Some Tips on What to Do When People Don’t Believe You and My Personal Experiences
When it comes to explaining your illness and its impact on your life to others, your responsibility for such ends after you provide information and a general explanation of what your illness entails.
To help people in your life understand, you can send them articles and information on your illness and then subsequently explain what your illness is, its symptoms, how it impacts your life, etc. Anything that you feel will help them to understand clearly…anything that you feel comfortable sharing.
After that, it isn’t up to you to “make” them believe you.
You are not responsible for how they receive this information. Remember this.
If they do not believe your explanations or label you inaccurately as mentioned above, disallow this from negatively impacting you in any way.
Their response to you has nothing to do with you or your experience.
A lack of understanding from someone else does not make your experience invalid.
Understand this: as long as you yourself understand your illness and the circumstances surrounding it, then that is all that matters.
No one else needs to understand your own journey but you.
I can lend this advice regarding this topic because I have personally experienced all of this myself.
I had some people in my life blatantly disregard the validity of my conditions, writing them off as untrue and invalid.
At first, this was very hurtful for me and was an unexpected challenge in my chronic illness experience to overcome.
But I did overcome it.
I journaled and worked on my own personal development.
I continued to cultivate self-love, and strengthen this resolve within myself.
Self-love is absolutely huge. Once you really develop a strong foundation of self-love, you are able to meet any kind of challenge in your life from a completely different, much more empowered place.
After a while, I had completely changed my tune on how I felt regarding the misunderstandings.
They simply didn’t bother me anymore.
I finally realized that it wasn’t my responsibility to have anyone understand.
I realized that it was ok if people other than myself didn’t understand my journey…because it isn’t their journey, it is mine.
They don’t need to understand it because it isn’t their journey.
I realized that in life, regarding chronic illness, or anything else for that matter, as long as I understand, as long as I know the truth, then all is well, and always will be :).
Always remember that people are living their life through a specific lens.
This lens is biased based on all of their past experiences, their core beliefs, and their individual conditioning.
The responses people give you are filtered through this lens…so sometimes, no matter how much effort you put into explaining something, it won’t be received as you had hoped.
And this has nothing to do with you.
It has to do with that person’s biased perspective.
So remember: focus on your own understanding. You know the truth, and that’s all that matters.

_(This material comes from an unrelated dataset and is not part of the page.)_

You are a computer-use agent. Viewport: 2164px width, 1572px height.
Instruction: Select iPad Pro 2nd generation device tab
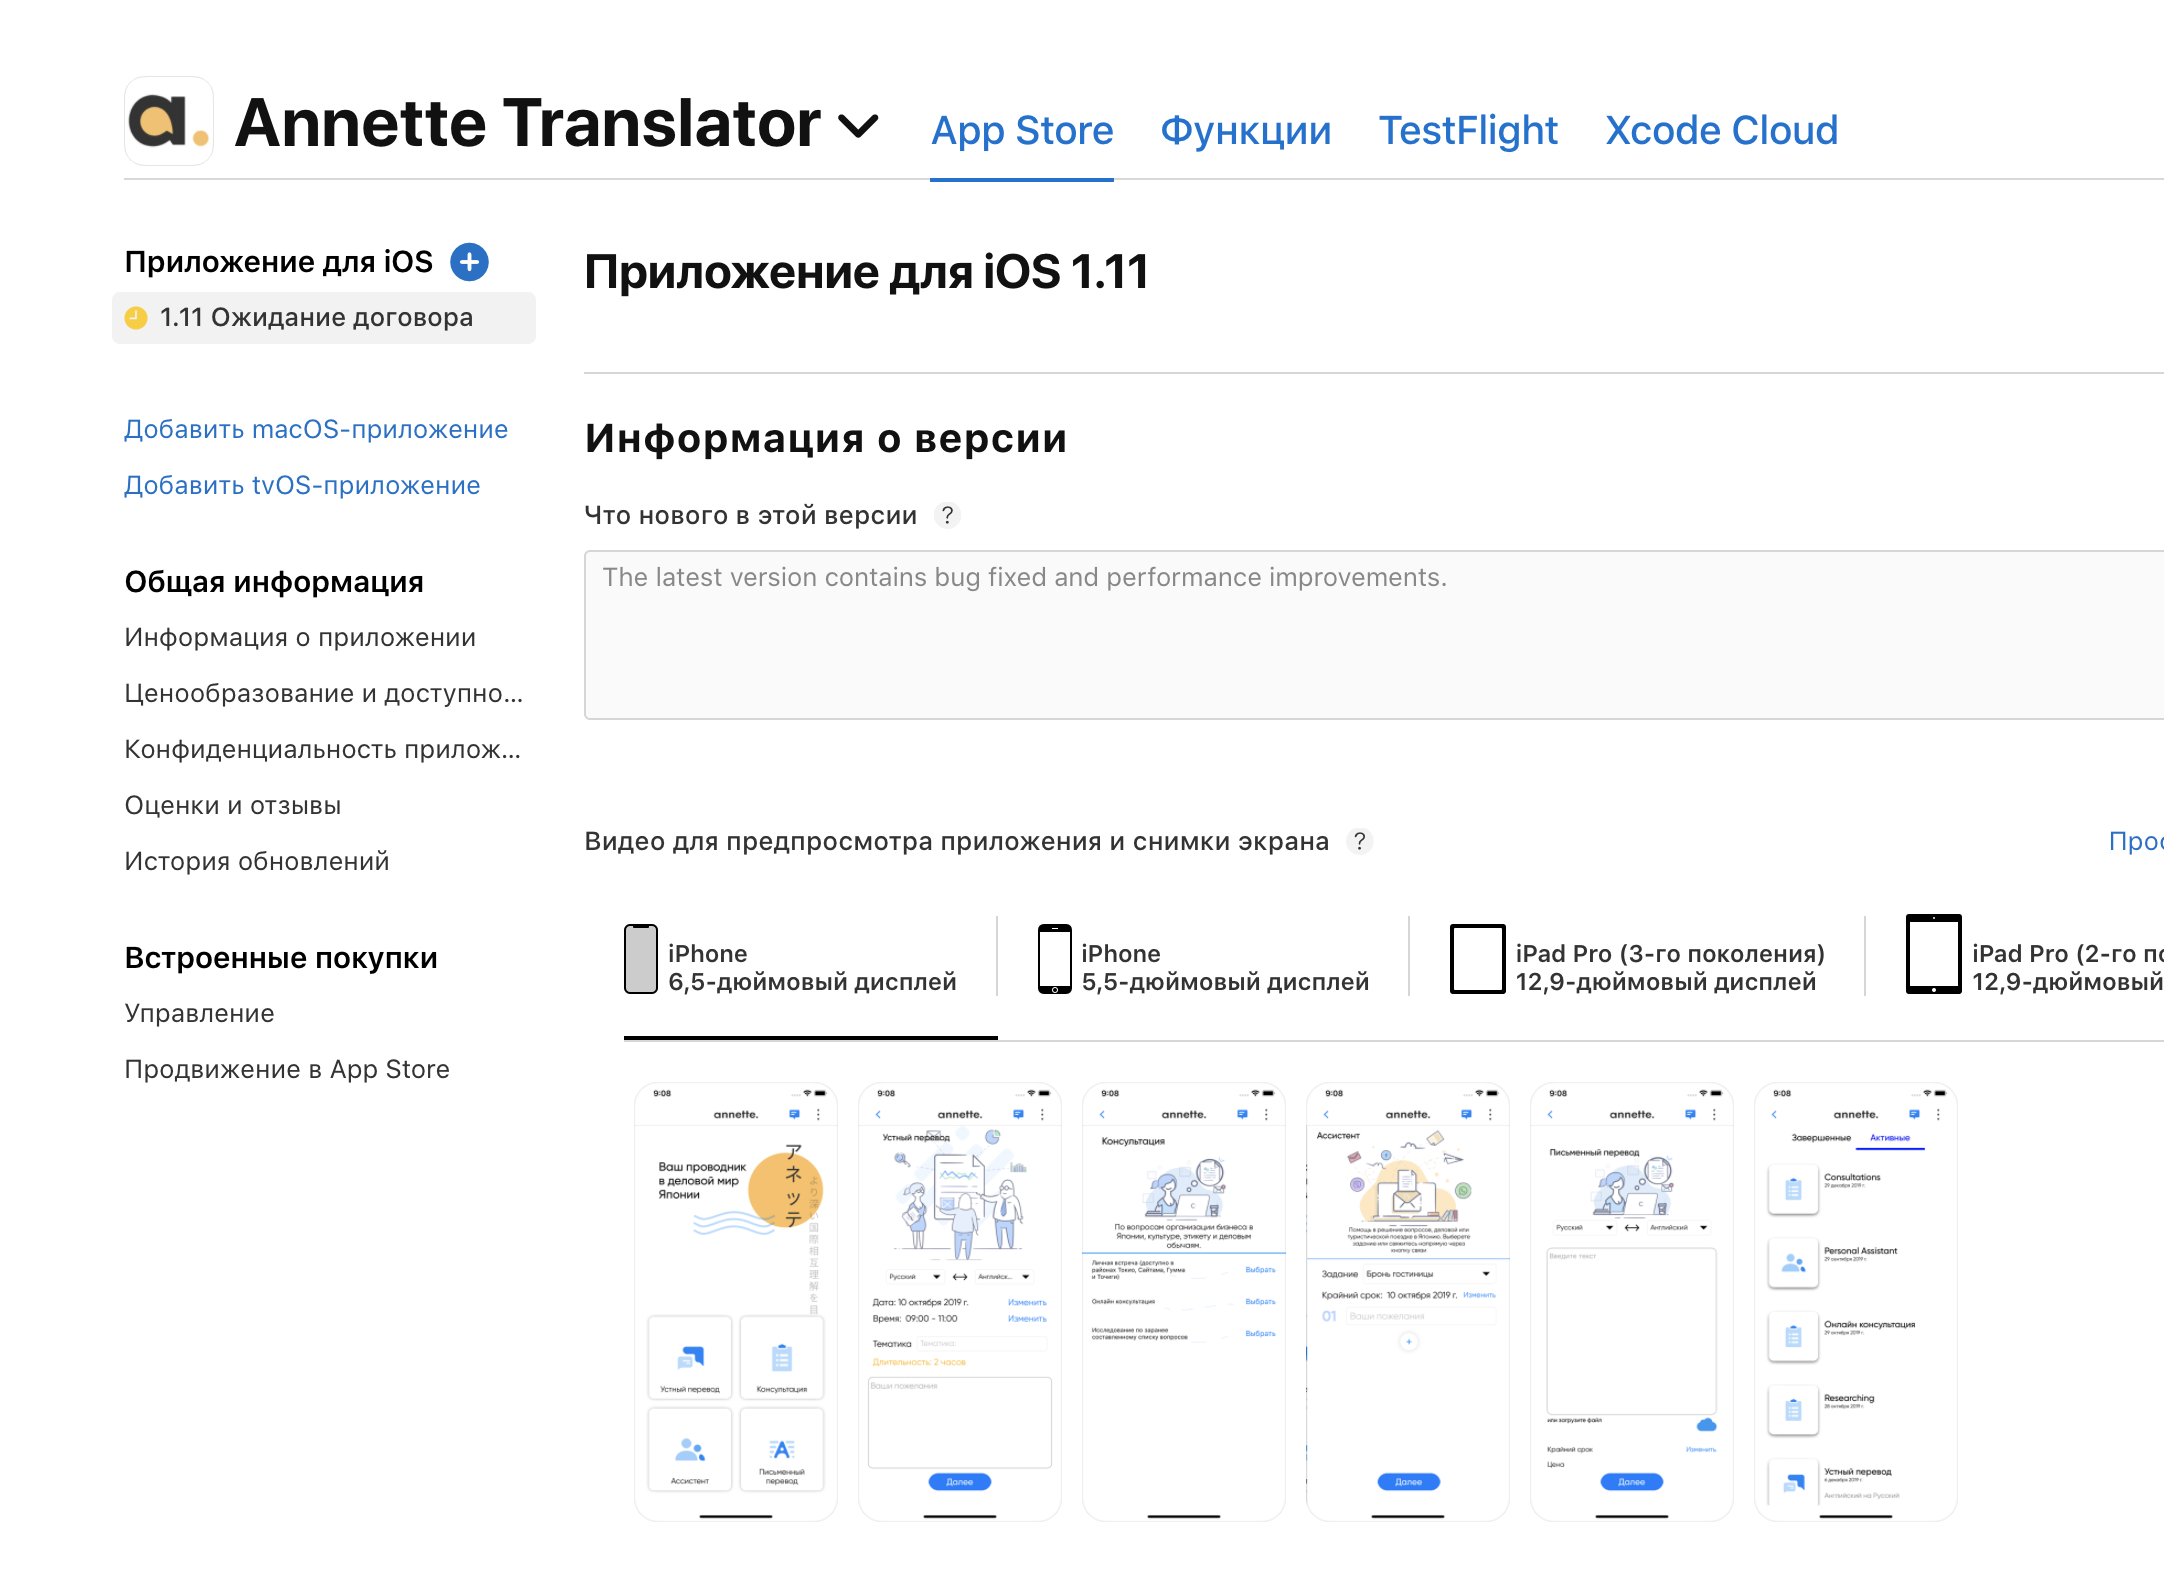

Also, for more information and resources regarding how to process the potential traumatic effects of chronic illness, click here.
My Message To You
If you have personally experienced some of the above challenges, I want you to know that you’re not alone.
I’ve got your back and I believe you.
Your experiences are real and they are valid.
You’ve been through so much and you’re doing an incredibly amazing job managing everything.
There IS a light at the end of this tunnel, and you WILL heal.
Amazing things are ahead for you.
Stay the course and keep moving forward with your healing.
Focus on yourself and your healing.
You are so strong, resilient, and capable.
You’ve got this, you really do.
I’m sending you lots of love and I’m cheering you on every step of the way!